Copperhead (2013)
7/10
"...there's the war you read about in the newspaper, and there's the war that really is."
14 November 2019
Warning: Spoilers
To my recollection, this is the only Civil War movie I've seen to deal with the friction between Northern Union citizens with opposite views of the conflict. 'Copperheads' were Northerners who didn't support Abraham Lincoln's view of going to war to free the slaves. Technically, they WERE opposed to slavery, but were against war for any reason, while upholding a state's right to determine it's status for themselves. Additionally, the Copperheads felt that using force to prevent Southern states from seceding was unconstitutional. It seems kind of conflicted to me, since the idea of states seceding itself sounds unconstitutional, so I had to bring my focus back to those ideas whenever Abner Beech (Billy Campbell) found himself in opposition to his neighbors. Considering this is nominally a Civil War era movie, there's really no battle action at all, the story revolves primarily around the tension between neighbors with a sub-plot involving a romance between Abner Beech's son, Thomas Jefferson (Casey Thomas Brown), and Esther Hagadorn (Lucy Boynton), daughter of the town's firebrand abolitionist leader and supporter of Lincoln's policies.

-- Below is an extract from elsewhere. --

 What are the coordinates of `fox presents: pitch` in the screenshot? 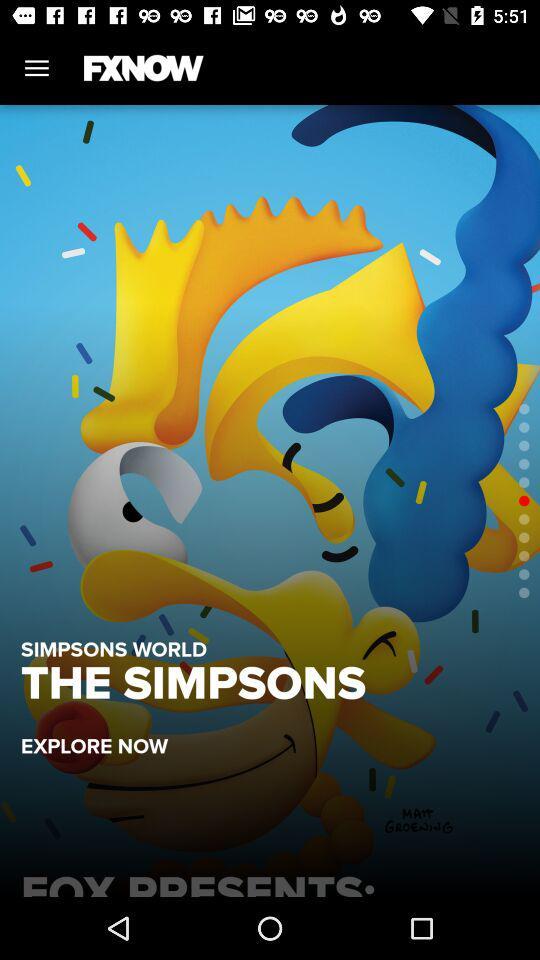 It's located at (270, 880).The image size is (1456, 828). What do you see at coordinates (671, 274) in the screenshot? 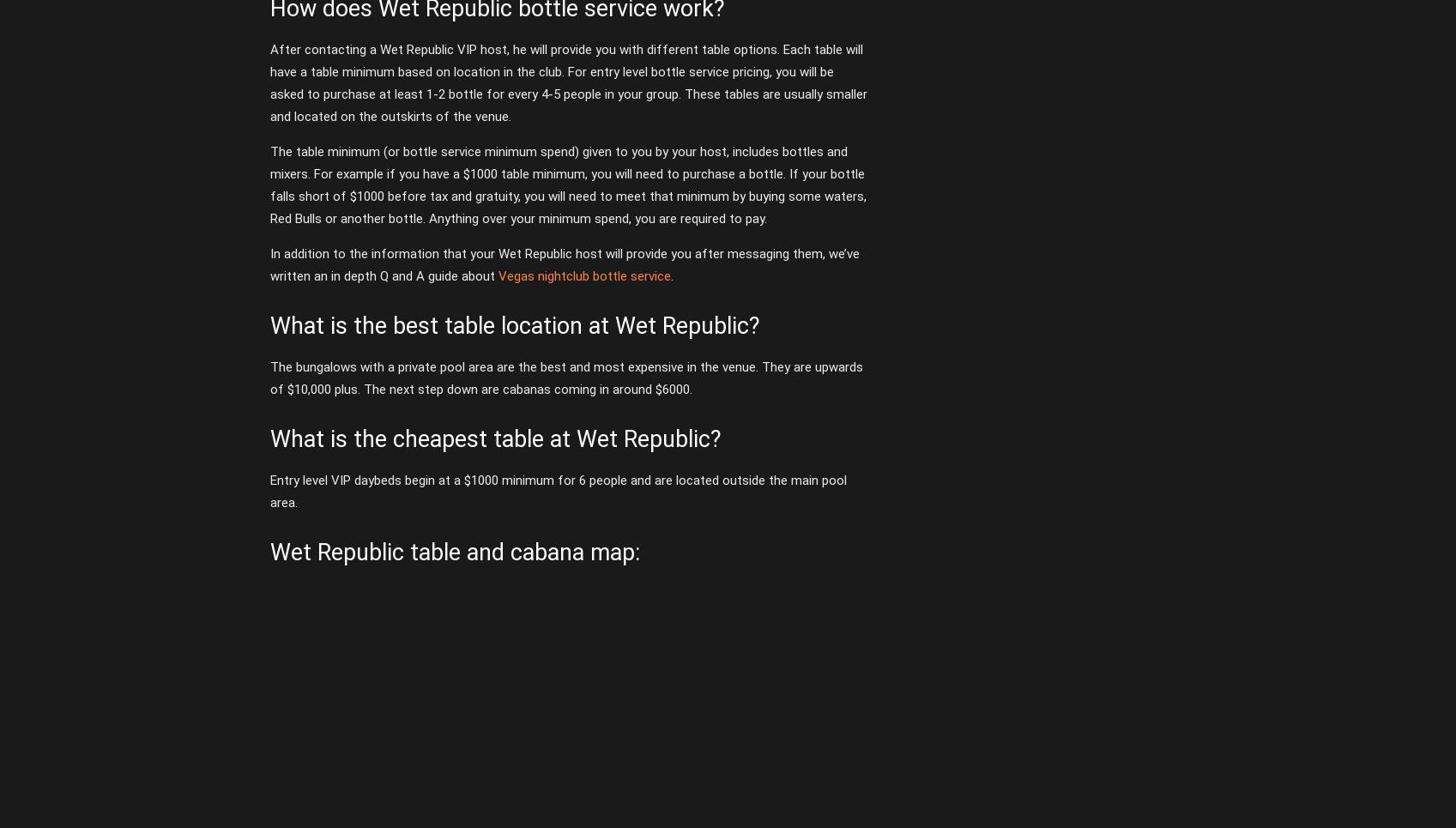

For a brief period, Tom goes missing following the battle of Antietam, having joined the Northern cause in opposition to his father. As the citizens anxiously await word on the fate of other boys who joined the War, Esther agonizes over her fiance's fate, while attempting to reconcile her position with the Beech family as well as her own father. The tenor of the story gives it a Hallmark, made for TV film, with the attendant focus on family values and trying to do the right thing. The film's resolution offers the feel good sensation that comes with Esther's brother Ni (Augustus Prew) admonishing the town folk from the pulpit for their bitterness toward each other. It all ties together rather neatly, except for the fact that at that point in time, the War still had two more years to go, with the same tensions that would have to be dealt with once this story was over.